Hinduja Group had allocated Rs 2500 crore over a two-year period to grow its boutique hospital network as early as 2007.


But can it Compete with Bigger Hospital Chains in the Same Locality?


“Yes”, says Jain. “They can compete. Interestingly enough, the bigger hospital chains are the ones that are keen to set up a network of small to mid-size hospitals. The bigger hospitals units tend to focus more towards scalability where these smaller units tend to focus more on a personalised experience. Rising set up costs and capital-intensive nature of the bigger hospital unity make the mid-size establishments quite an attractive option. The comparison between bigger hospitals and boutique hospitals might not be very relevant because there is a huge contrast in the variety of services that they choose to offer. Boutique hospitals focus towards caring for a lesser number of patients thus managing to build a strong relationship and a solid sense of community, with their patients. As for bigger hospital chains, their treatment and service are focused more towards scalability while inclining towards a treatment-for-all kind of model,” he explains.

So how does the model work? It provides patients hotel-like services. A concierge would welcome patient to the hospital, orient patient to its amenities, and walk him/her to their rooms, where they would be met by a personal nurse, who would take time to discuss their stay and schedule their appointment with a doctor.

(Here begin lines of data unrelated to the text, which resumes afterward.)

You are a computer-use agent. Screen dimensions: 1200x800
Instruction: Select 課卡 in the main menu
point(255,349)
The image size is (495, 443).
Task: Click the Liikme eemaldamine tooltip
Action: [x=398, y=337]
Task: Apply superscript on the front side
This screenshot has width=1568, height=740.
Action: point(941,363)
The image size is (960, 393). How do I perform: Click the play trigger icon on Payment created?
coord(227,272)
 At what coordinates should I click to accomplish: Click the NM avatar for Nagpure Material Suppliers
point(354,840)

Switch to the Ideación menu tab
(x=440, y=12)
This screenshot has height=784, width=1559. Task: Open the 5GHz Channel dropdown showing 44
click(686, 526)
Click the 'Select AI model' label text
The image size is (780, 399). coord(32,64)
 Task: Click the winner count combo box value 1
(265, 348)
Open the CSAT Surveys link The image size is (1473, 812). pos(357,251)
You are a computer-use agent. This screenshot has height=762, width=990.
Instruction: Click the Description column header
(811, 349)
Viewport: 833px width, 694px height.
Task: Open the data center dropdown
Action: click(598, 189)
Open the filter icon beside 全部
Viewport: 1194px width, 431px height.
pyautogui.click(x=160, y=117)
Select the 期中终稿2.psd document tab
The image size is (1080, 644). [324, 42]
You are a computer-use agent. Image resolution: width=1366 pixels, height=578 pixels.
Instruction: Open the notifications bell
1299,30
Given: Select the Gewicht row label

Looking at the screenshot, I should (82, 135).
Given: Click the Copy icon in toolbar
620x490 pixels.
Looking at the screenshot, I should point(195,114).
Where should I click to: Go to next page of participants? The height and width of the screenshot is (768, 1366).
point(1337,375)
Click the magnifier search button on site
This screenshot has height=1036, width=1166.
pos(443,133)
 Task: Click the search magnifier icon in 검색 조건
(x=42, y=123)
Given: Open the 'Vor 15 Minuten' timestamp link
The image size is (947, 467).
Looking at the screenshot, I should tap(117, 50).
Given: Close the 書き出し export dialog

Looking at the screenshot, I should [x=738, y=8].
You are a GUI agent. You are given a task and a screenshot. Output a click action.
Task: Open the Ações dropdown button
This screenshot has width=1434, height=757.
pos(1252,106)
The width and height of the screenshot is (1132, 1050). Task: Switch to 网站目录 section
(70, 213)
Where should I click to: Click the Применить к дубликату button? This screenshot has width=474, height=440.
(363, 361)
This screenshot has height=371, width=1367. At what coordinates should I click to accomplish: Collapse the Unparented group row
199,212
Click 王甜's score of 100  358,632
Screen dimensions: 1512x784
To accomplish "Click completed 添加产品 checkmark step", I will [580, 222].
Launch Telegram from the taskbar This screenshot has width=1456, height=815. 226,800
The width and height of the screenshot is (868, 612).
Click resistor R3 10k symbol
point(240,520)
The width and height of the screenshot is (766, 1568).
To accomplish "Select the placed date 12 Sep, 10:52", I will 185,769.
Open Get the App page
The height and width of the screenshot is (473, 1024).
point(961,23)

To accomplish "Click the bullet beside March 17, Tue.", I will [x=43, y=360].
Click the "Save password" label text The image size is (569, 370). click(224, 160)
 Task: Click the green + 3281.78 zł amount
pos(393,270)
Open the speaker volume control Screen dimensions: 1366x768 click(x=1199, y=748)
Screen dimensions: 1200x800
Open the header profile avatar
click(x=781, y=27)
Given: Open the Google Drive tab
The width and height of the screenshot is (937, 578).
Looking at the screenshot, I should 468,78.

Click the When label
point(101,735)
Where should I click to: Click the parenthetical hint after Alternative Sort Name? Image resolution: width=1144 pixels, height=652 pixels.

Boutique Hospitals have a Clear Demographic Target which is Affluent Customers


The model is more suitable for big cities than tier II and tier III ones, where space crush is a issue. It is a known fact that a lot of people from tier II and III cities travel to metros for health complications. An average price conscious Indian patient will not be inclined to prefer boutique hospitals. Boutique hospitals still position themselves as a luxury treatment experience, while an average Indian mostly seeks treatment for necessity. Additionally, out-of-the pocket expenditures attributing to health and rising costs due to inflation are two essential reasons that an average patient might not seek out boutique hospitals.


Right Fit for India?


It is a nascent trend with a couple of big groups foraying into this niche industry. It is too soon to tell, but with the burgeoning growth, increasing disposable incomes and India's growing place in the healthcare industry for cost-effective treatments from accredited facilities at par with developed countries at much lower cost, the future looks promising. Let's not forget the vital place that boutique hospitals will grow to occupy when the medical tourism industry is expected to be worth $8-$9 billion by 2020.


Reasons for Optimism


But with the market’s attention fixated in recent days on how these hospitals would achieve break even, whether they would be able to raise funds to set up the facility, one key question has gone largely overlooked: Does setting up a boutique hospital make sense for the management? Dr /Mahendra Narwaria, from Asian Bariatrics, a 50-bed-boutique hospital based in Ahmedabad, points out that there is growth potential for the hospitals in an industry dominated by giants because patients value their privacy more today. “We never allow the patient to be alone at any point of time inside our hospital. We closely monitor their movement from entry to exit. There is a person to take care of them the moment they enter the hospital. There are ten consulting rooms and customer care executive immediately takes them to the consulting room. Today, patients are willing to spend Rs 4000- 5000 as consultation fee at boutique hospitals in metros, and Rs 2000 in tier I and tier II cities. It is also an attractive business model because Earnings Before Interest, Taxes, Depreciation, and Amortization (EBIDTA) is much higher for a boutique hospital than multi-speciality hospitals. EBIDTA of my hospital is around 35 percent. Even though the cost per bed is around Rs 1 crore, boutique hospitals perform better than multi-specialty hospitals. We have patients from Delhi, Mumbai and Kolkata coming to Ahmedabad. 60 percent of patients are from outside Gujarat, and 25 percent are NRIs,” he concludes.